▶ **Material provided**
== Segment start ==

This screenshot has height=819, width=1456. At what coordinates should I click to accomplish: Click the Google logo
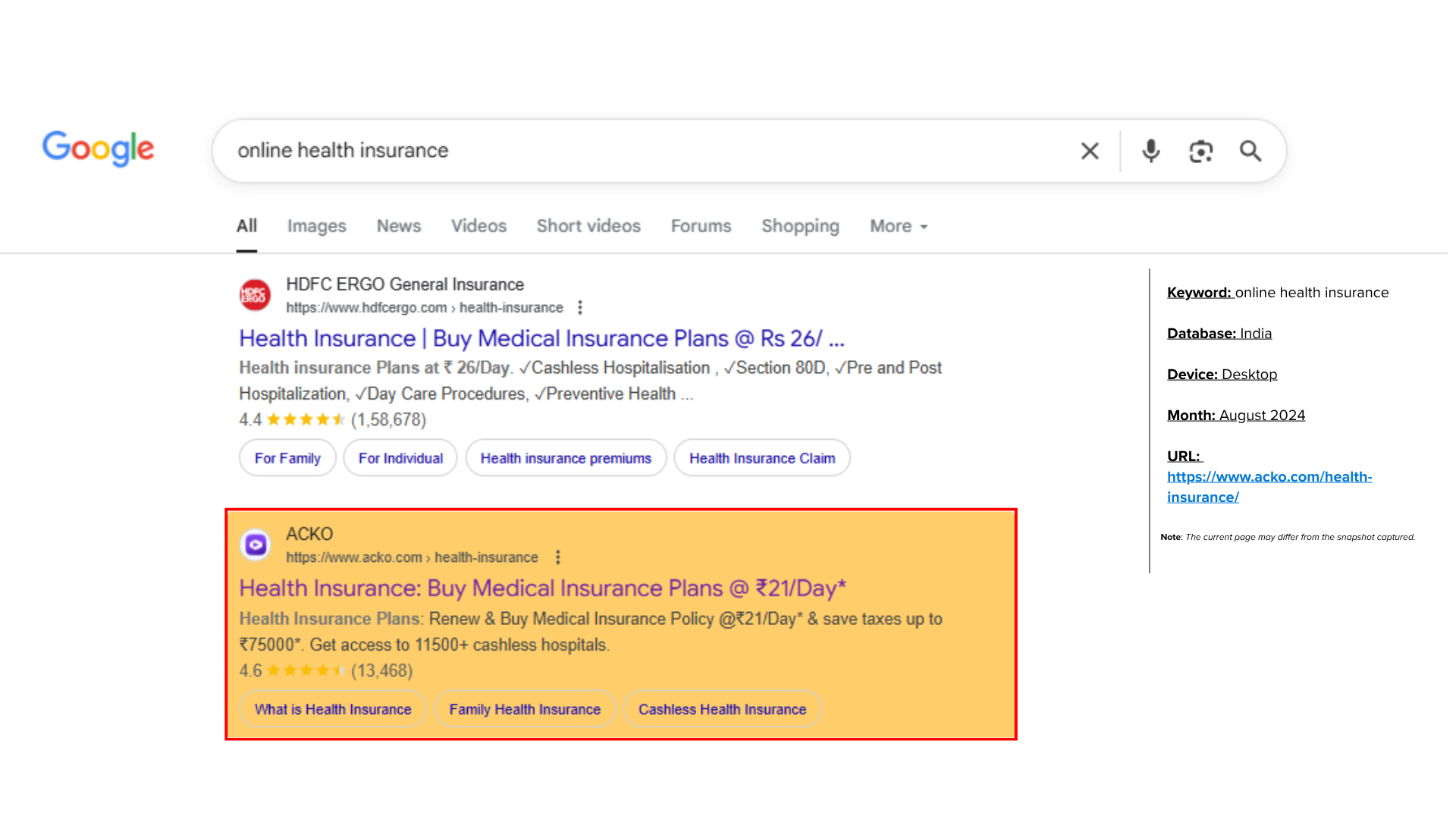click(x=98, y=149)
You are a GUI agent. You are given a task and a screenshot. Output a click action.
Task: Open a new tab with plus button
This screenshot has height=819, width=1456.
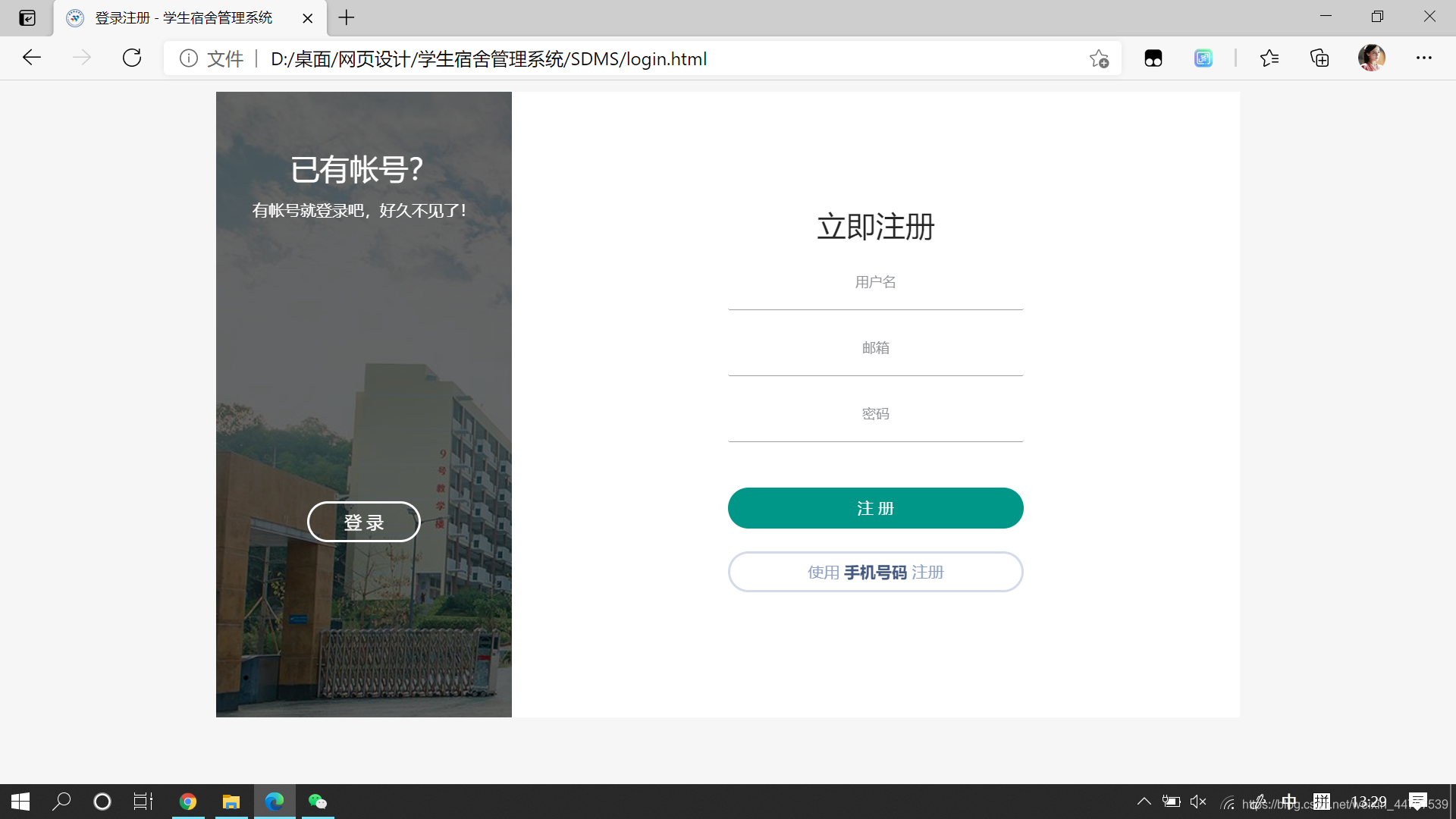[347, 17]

== Segment end ==
== Segment start ==

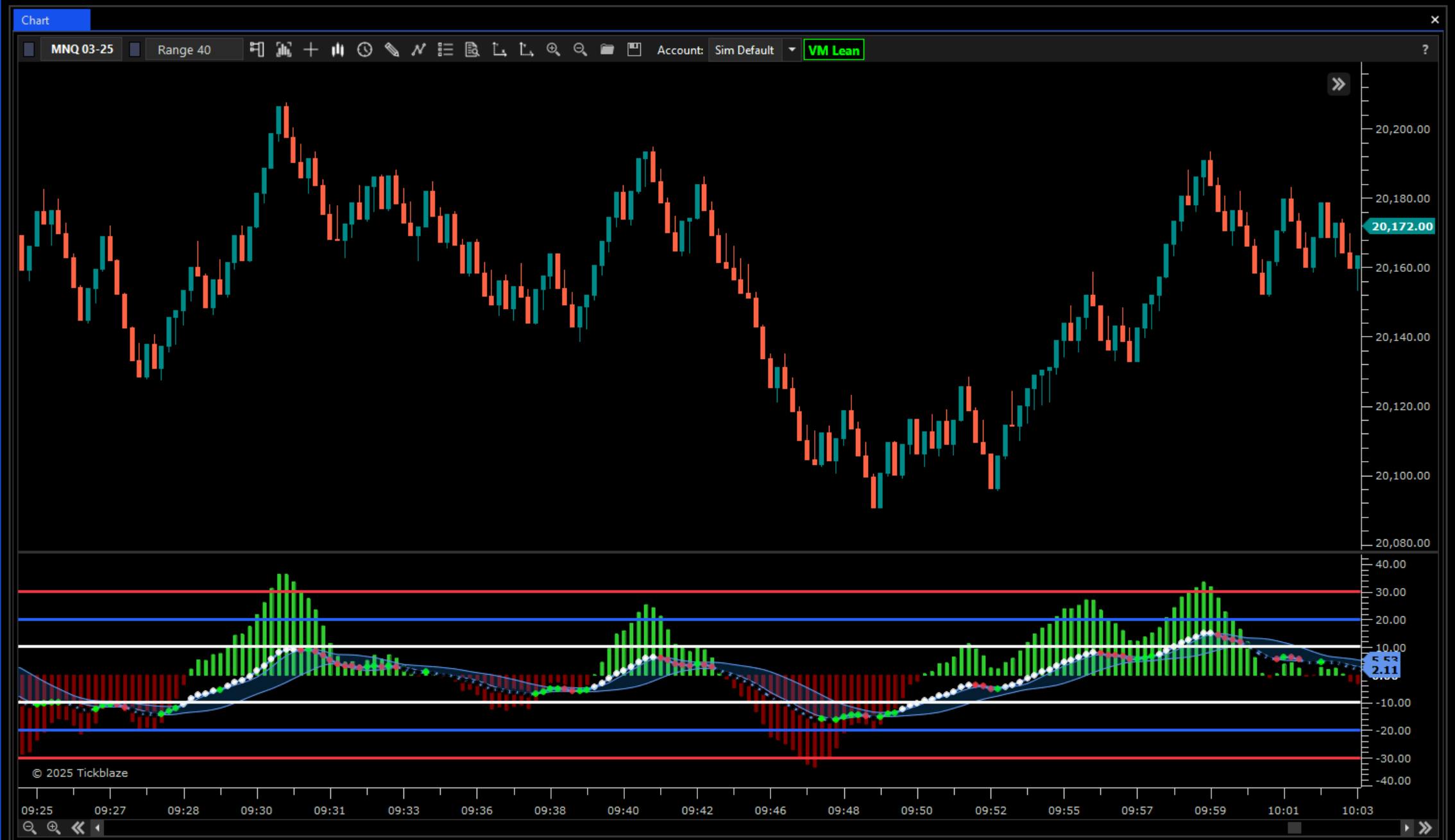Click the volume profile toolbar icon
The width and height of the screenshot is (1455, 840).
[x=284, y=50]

== Segment end ==
== Segment start ==

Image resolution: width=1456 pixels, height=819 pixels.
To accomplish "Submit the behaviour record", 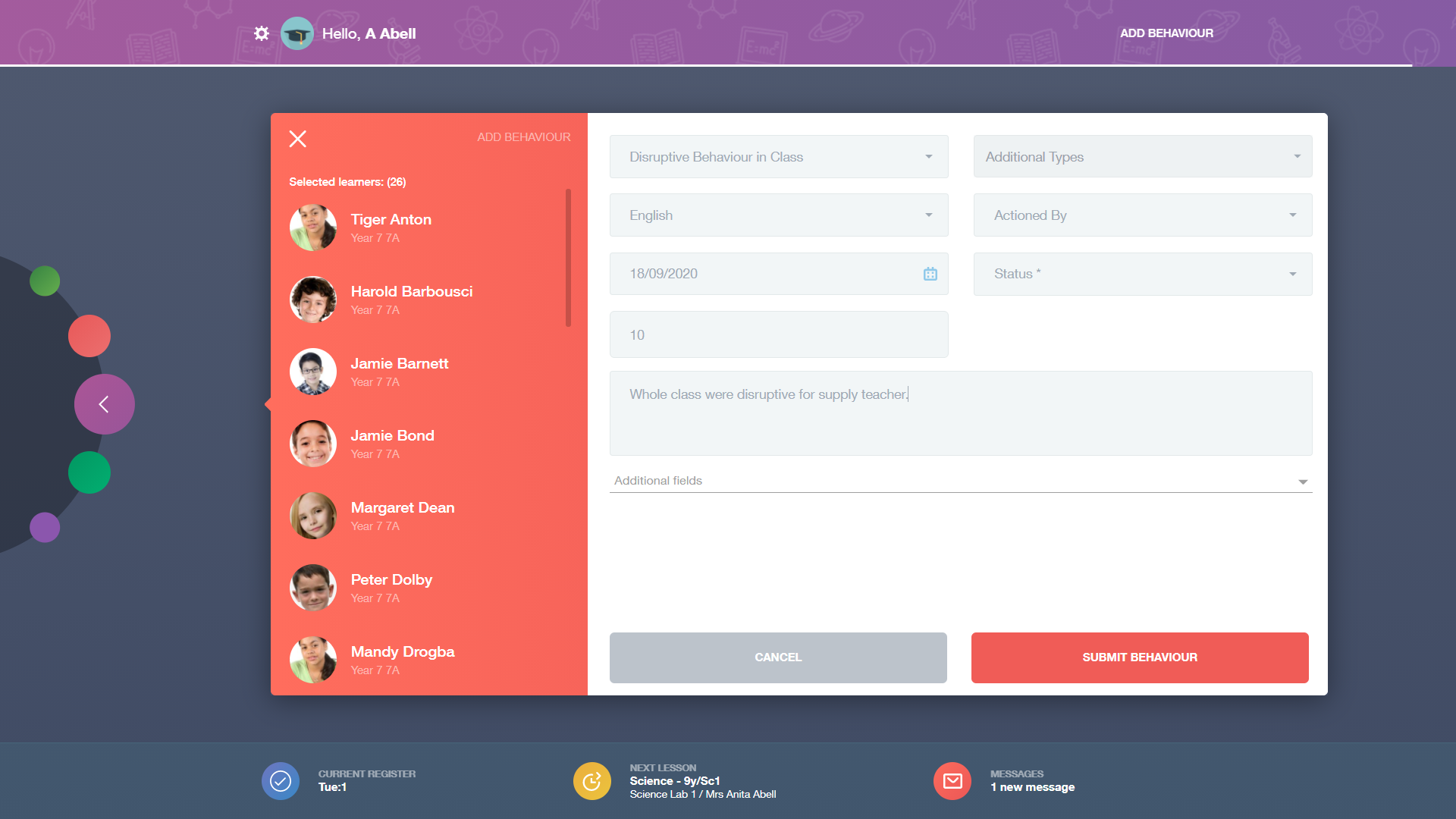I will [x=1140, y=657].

== Segment end ==

▶ **Exercise**
Text only, no pictures: please print exactly the lines above from the line with "This screenshot has height=819, width=1456. At" up to and including the line with "Task: Open a new tab with plus button", and nothing else.

▶ **Your solution**
This screenshot has height=819, width=1456. At what coordinates should I click to accomplish: Click the Google logo
click(x=98, y=149)
You are a GUI agent. You are given a task and a screenshot. Output a click action.
Task: Open a new tab with plus button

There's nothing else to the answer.